Был ли это только САМОобман, только пережиток былого энтузиазма революционных и пореволюционных лет? Нет, упорный оптимизм, теплившийся в сердцах (преимущественно городской) молодежи, усиленно подогревался властью и расталкивался ею вширь, в массы. Пресловутый энтузиазм молодых строителей первой пятилетки был сложной смесью импульсов, шедших снизу и навязываемых сверху. Вера в неминуемый прогресс и бодрое настроение становились нормой, правилом идеологического хорошего тона, признаком принадлежности к передовому классу. В «Котловане» А. Платонова активист Сафронов постоянно озабочен тем, чтобы сердце каждого «обратило внимание на жар жизни вокруг костра классовой борьбы, и произошел бы энтузиазм!» Бывало, однако, что и он «начинал сомневаться в счастье будущего» и «боялся забыть про обязанность радости… – У кого в штанах лежит билет партии, тому надо беспрерывно заботиться, чтобы в теле был энтузиазм труда. Вызываю вас, товарищ Вощев, соревноваться на высшее счастье настроения!.. иль ты не знаешь, что скорбь у нас должна быть аннулирована!». Сафронов предлагает установить громкоговоритель «для заслушанья достижений и директив! У нас есть здесь отсталые массы, которым полезна была бы культурная революция и всякий музыкальный звук, чтоб они не скопляли в себе темное настроение!»

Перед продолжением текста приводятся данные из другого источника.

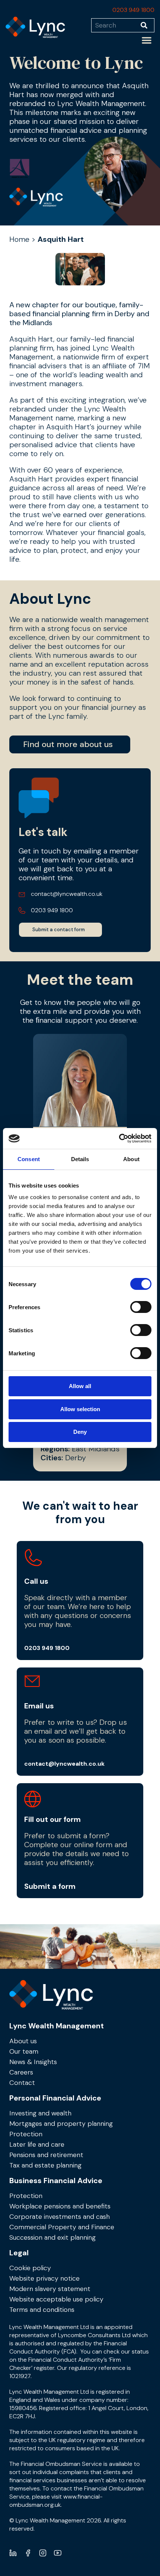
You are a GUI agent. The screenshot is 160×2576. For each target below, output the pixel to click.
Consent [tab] (28, 1159)
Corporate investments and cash (59, 2217)
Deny (80, 1432)
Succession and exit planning (52, 2237)
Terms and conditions (41, 2310)
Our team (23, 2051)
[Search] (147, 25)
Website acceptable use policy (56, 2299)
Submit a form (50, 1886)
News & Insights (33, 2062)
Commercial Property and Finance (61, 2227)
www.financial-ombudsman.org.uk (56, 2501)
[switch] (140, 1307)
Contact (22, 2083)
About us (23, 2041)
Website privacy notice (44, 2278)
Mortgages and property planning (61, 2124)
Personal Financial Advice (55, 2098)
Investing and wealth (40, 2113)
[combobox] (116, 25)
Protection (25, 2134)
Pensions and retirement (46, 2155)
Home (19, 239)
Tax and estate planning (45, 2165)
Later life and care (36, 2144)
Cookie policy (30, 2268)
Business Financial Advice (55, 2180)
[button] (146, 40)
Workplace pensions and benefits (60, 2206)
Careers (21, 2072)
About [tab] (131, 1159)
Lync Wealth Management (56, 2026)
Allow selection (80, 1409)
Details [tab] (80, 1159)
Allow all (80, 1386)
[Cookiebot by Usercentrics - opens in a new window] (118, 1138)
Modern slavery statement (49, 2289)
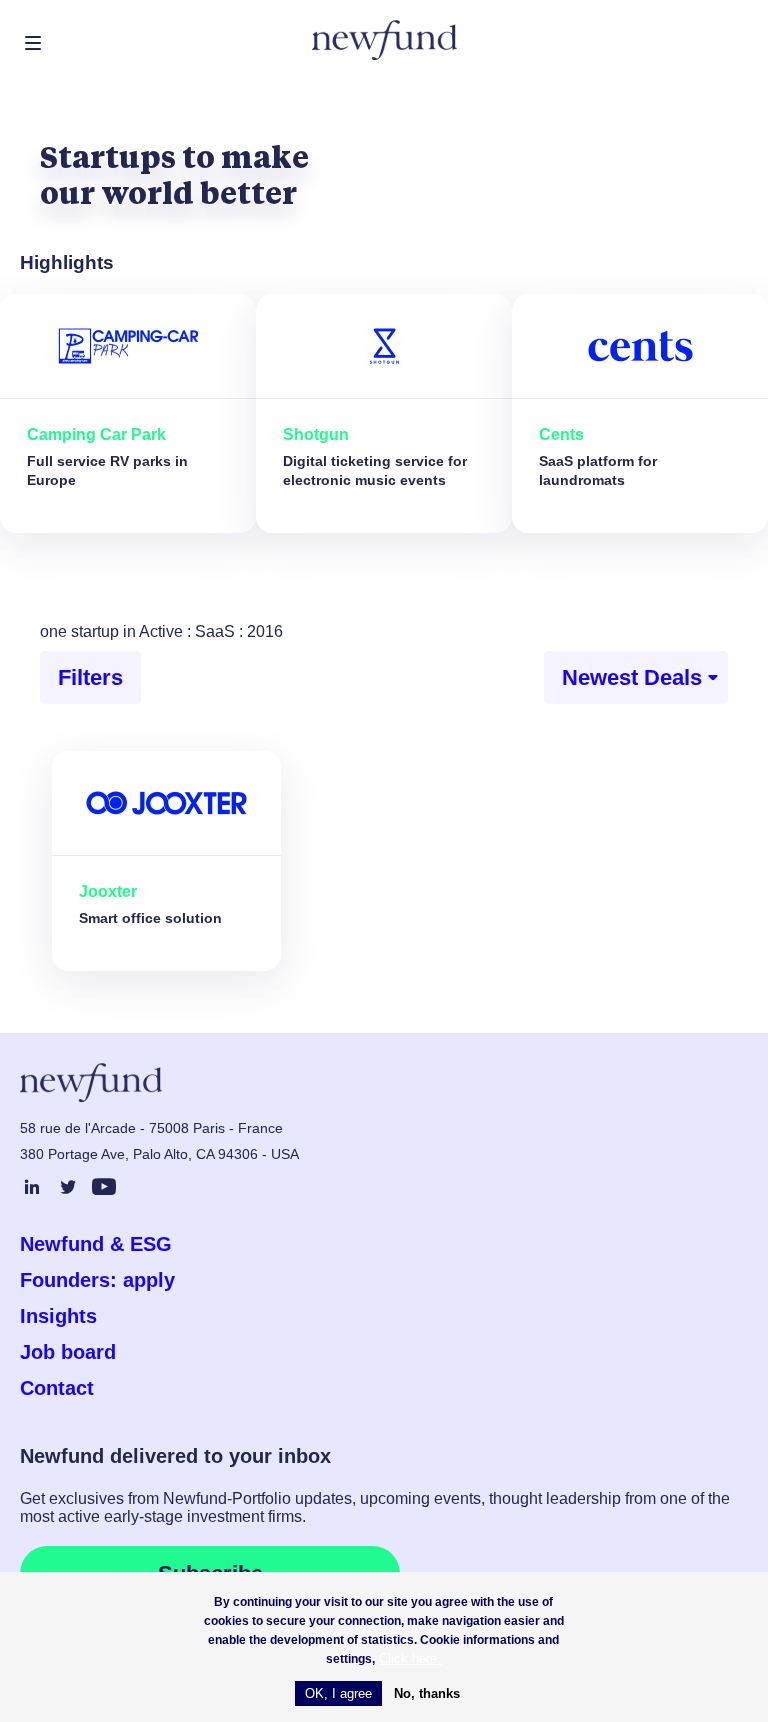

Реальные прототипы товарища Сафронова, занимавшие куда более высокие посты, вели агитацию за «счастье настроения» в масштабе страны. Делали они это, как правило, руками деятелей искусства, в частности мастеров «музыкального звука», массовой песни. Правда, некоторые из этих мастеров проявляли непонятное упрямство и, несмотря на блестящий опыт «Песни о встречном», считали выражение чистой радости делом прежде-временным:
И мы сумеем грянуть песней,
Чтоб от нее сады цвели, –
Сильней, лиричней и чудесней
Всех прошлых песен всей земли.
А нынче – пусть простой и храбрый,
Как воин, бьет врага мой стих
И, как уборщик, жесткой шваброй
Метет в проулках бытовых.
(В. Лебедев-Кумач, 1933)
Тем временем требование писать лиричнее и проще стало включаться в условия государственных песенных конкурсов: заказчики, не церемонясь, давали понять художникам, за какую музыку они собираются платить. ЦК ВЛКСМ, объявляя всесоюзный конкурс на массовую походно-маршевую военную комсомольскую песню, указывал, что песни «должны быть написаны в бодрых, жизнерадостных тонах, необходима напевность» и, кроме маршевых вещей, желательны также «бытовые (плясовые, лирические, частушечные и т. д.)».[43]